Vladimir Putin cruised to a landslide win in Russia's Presidential elections on March 18 with a record vote. The thumping mandate gives Putin another six years of power. The leader, however, rejected the possibility of staying in power indefinitely.
Vladimir Putin, who has literally been at the helm of Russian politics since the turn of the century, cruised through another historic victory by winning a fourth term in Russia’s Presidential elections on March 18, 2018.
Putin, who has ruled Russia for almost two decades, recorded his best election performance with 76.67 per cent of the vote in the preliminary results. The thumping mandate gives Putin another six years of power. The leader, however, rejected the possibility of staying in power indefinitely.
Meanwhile, the opposition cried foul, reporting ballot stuffing and other cases of alleged fraud as the Kremlin pushed for a high turnout to give greater legitimacy to Putin's historic fourth term.
• The 2018 elections saw Putin go up against seven other candidates to retain his coveted position.
• According to central election commission data, with 99.8 percent of ballots counted Putin received 76.67 per cent of the vote, well ahead of his nearest competitor Pavel Grudinin of the Communist Party, who received around 11.79 per cent of the vote, which is the lowest ever for the Communist Party.
• Other names in the presidential race included that of Vladimir Zhirinovsky of the LDPR who took around 5.66 percent of the votes, former reality TV presenter Ksenia Sobchak who got 1.67 per cent votes and veteran liberal politician Grigory Yavlinsky who received just over 1 percent of the vote.
• Putin’s strongest vocal critic and competitor Alexei Navalny was prohibited from running due to a previous conviction for corruption, though his supporters and international observers claim that the conviction was politically motivated.
• The win has extended Putin’s power until at least 2024. He is already Russia's longest-serving leader since Stalin.

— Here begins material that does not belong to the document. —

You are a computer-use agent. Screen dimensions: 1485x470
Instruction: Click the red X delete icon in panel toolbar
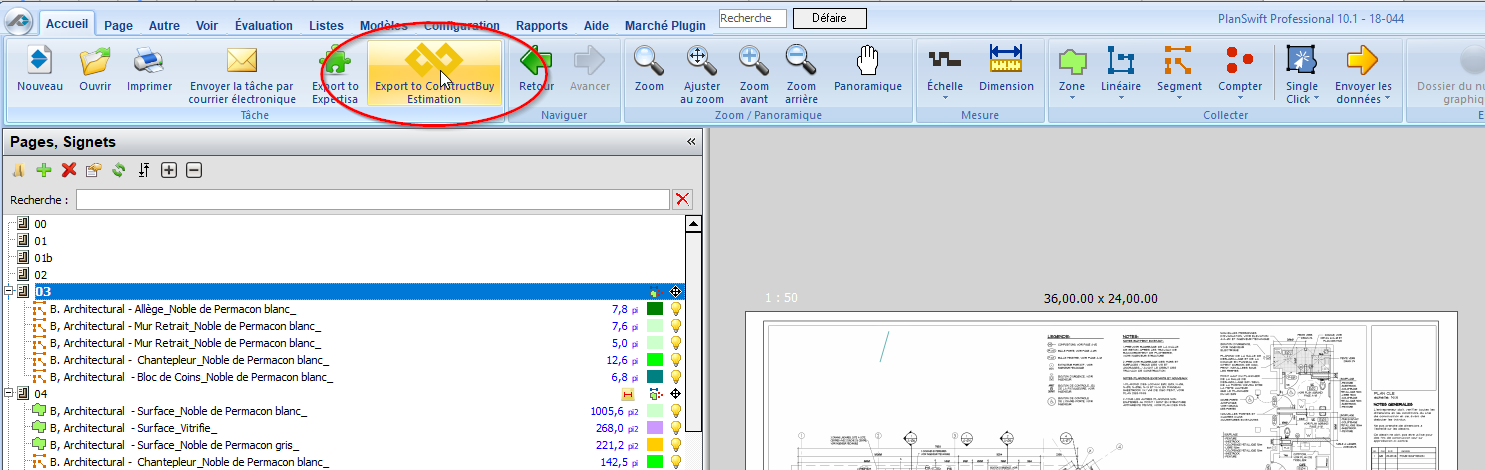(68, 170)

The voter turnout in the elections was more than 67 per cent with the authorities putting in their everything to boost engagement in the polls.
Some of the engagement techniques rolled out to attract voters to the polling stations included selfie competitions, free giveaways, food festivals and children’s entertainers.
This year’s victory has marked an increase in Putin’s share of votes from 2012 when he won 64 per cent of the votes.
Since first being elected president in 2000, Putin has stamped his total authority on the world's biggest country.
The election came amidst escalating tensions with the West, especially with reports suggesting that Moscow was behind the nerve-agent poisoning of a former Russian double agent- Sergei Skripal- in Britain earlier this month.
The reports were followed up with both Britain and Russia announcing expulsion of each other’s diplomats from their territories.
The United States also recently imposed new sanctions against Russia for trying to influence the 2016 US Presidential elections.